— What is expected —
What you produce should be every line from the data that includes "computer".

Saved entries

Start of Block

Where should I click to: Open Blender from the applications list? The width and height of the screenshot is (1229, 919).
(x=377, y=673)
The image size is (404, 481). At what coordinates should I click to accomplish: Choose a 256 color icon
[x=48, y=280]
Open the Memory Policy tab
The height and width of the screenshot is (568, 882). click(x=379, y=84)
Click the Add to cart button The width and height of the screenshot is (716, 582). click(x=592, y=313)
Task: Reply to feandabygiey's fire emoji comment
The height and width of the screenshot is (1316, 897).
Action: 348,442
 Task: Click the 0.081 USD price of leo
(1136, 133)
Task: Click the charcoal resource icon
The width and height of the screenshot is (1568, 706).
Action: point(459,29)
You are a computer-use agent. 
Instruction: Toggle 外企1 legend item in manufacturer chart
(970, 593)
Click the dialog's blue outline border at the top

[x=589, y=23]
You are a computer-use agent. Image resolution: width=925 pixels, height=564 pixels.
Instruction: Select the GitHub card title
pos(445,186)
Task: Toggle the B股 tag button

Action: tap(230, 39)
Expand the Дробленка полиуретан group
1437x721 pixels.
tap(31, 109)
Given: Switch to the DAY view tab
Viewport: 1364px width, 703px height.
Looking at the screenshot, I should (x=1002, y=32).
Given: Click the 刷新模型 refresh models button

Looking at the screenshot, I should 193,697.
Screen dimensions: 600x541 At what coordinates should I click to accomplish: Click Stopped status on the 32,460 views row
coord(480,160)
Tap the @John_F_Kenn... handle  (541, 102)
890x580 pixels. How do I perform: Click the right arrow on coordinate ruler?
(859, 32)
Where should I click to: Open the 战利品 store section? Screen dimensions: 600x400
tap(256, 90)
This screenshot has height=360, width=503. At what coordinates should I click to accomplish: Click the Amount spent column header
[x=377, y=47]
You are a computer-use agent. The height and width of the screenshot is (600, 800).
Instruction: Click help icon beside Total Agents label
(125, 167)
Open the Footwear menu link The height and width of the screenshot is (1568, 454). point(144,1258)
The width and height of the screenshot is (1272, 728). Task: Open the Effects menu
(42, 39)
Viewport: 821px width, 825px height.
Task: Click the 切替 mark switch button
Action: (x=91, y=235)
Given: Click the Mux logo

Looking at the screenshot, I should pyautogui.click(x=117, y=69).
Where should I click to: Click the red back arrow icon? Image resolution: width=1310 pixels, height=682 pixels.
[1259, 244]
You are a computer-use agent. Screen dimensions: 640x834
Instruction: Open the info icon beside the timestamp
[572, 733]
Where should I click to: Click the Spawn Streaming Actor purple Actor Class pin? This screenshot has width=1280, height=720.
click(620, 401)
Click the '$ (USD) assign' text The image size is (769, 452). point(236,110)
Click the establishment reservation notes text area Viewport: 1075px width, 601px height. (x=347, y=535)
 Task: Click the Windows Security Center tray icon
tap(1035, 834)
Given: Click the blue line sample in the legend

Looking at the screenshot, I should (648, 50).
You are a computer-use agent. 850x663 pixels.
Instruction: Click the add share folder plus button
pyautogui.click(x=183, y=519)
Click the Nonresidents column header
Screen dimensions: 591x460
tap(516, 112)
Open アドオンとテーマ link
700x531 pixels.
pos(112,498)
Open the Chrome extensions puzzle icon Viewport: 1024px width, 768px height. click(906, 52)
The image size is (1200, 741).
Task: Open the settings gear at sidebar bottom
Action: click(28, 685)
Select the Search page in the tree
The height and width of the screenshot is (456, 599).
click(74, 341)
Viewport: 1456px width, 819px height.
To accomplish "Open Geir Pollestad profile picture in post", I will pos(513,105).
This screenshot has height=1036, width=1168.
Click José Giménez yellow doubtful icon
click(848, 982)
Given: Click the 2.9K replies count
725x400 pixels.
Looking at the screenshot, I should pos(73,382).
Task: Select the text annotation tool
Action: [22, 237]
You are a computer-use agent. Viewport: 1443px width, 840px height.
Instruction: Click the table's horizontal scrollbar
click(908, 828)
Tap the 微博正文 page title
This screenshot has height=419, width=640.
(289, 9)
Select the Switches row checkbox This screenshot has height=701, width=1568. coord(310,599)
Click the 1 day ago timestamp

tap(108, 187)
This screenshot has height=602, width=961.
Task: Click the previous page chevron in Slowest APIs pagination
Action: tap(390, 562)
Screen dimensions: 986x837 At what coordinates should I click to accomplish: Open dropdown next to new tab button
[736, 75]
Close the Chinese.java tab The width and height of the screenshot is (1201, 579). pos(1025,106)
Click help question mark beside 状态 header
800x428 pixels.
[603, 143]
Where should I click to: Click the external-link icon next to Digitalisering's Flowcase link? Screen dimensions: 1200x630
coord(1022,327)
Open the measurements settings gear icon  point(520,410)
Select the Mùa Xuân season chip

End of Block

— Result for this exercise —
You are a computer-use agent. 
You are a computer-use agent. Image resolution: width=925 pixels, height=564 pixels.
You are a computer-use agent. The height and width of the screenshot is (600, 800).
You are a computer-use agent. Screen dimensions: 640x834
You are a computer-use agent. 850x663 pixels.
You are a computer-use agent. Viewport: 1443px width, 840px height.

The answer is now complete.